# [SUPPLIED DATA]
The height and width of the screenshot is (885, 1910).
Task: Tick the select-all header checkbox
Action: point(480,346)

* * *

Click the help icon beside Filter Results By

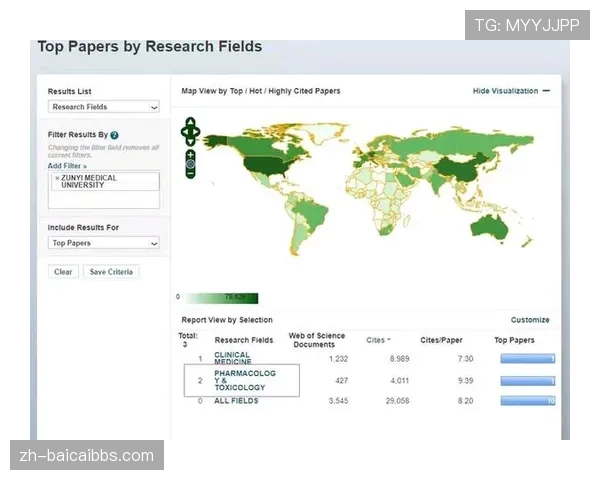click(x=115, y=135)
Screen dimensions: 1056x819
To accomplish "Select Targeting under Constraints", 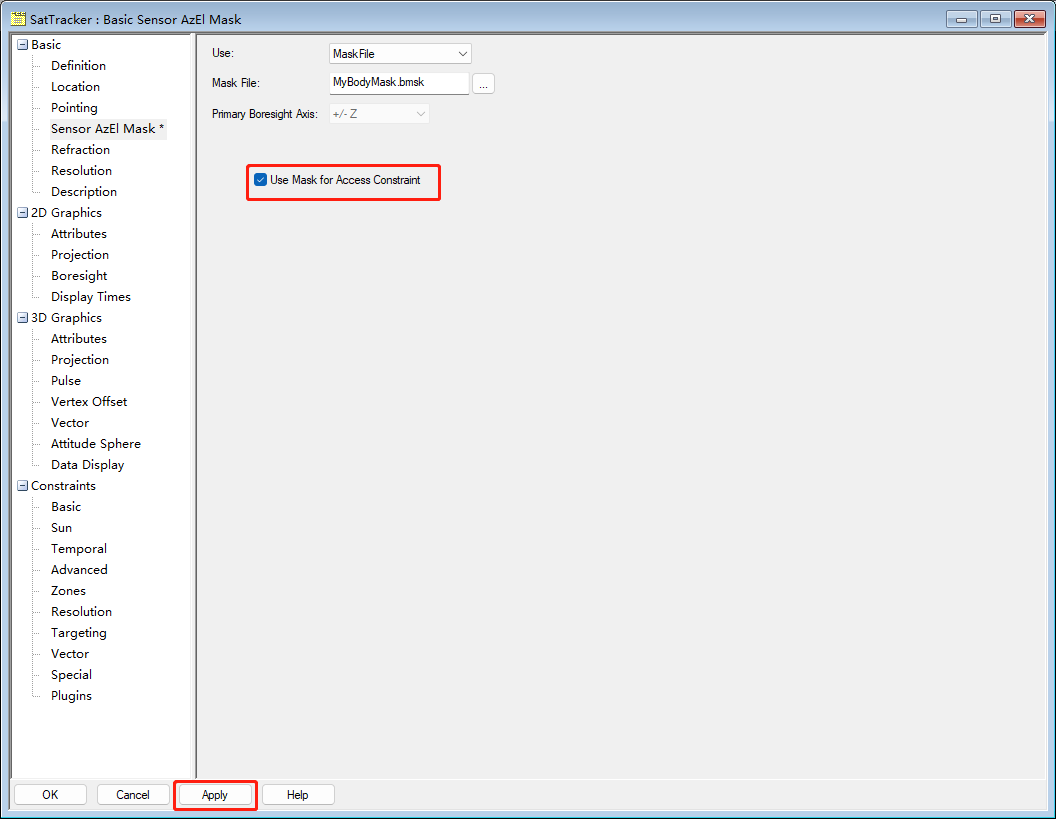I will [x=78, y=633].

# [WORK TO BE COMPLETED]
Copy out the listing line by line without any changes, starting at the line that contains "The height and" and ending at the line that contains "Action: point(480,346)".

# [RESPONSE TO THIS TASK]
The height and width of the screenshot is (885, 1910).
Task: Tick the select-all header checkbox
Action: point(480,346)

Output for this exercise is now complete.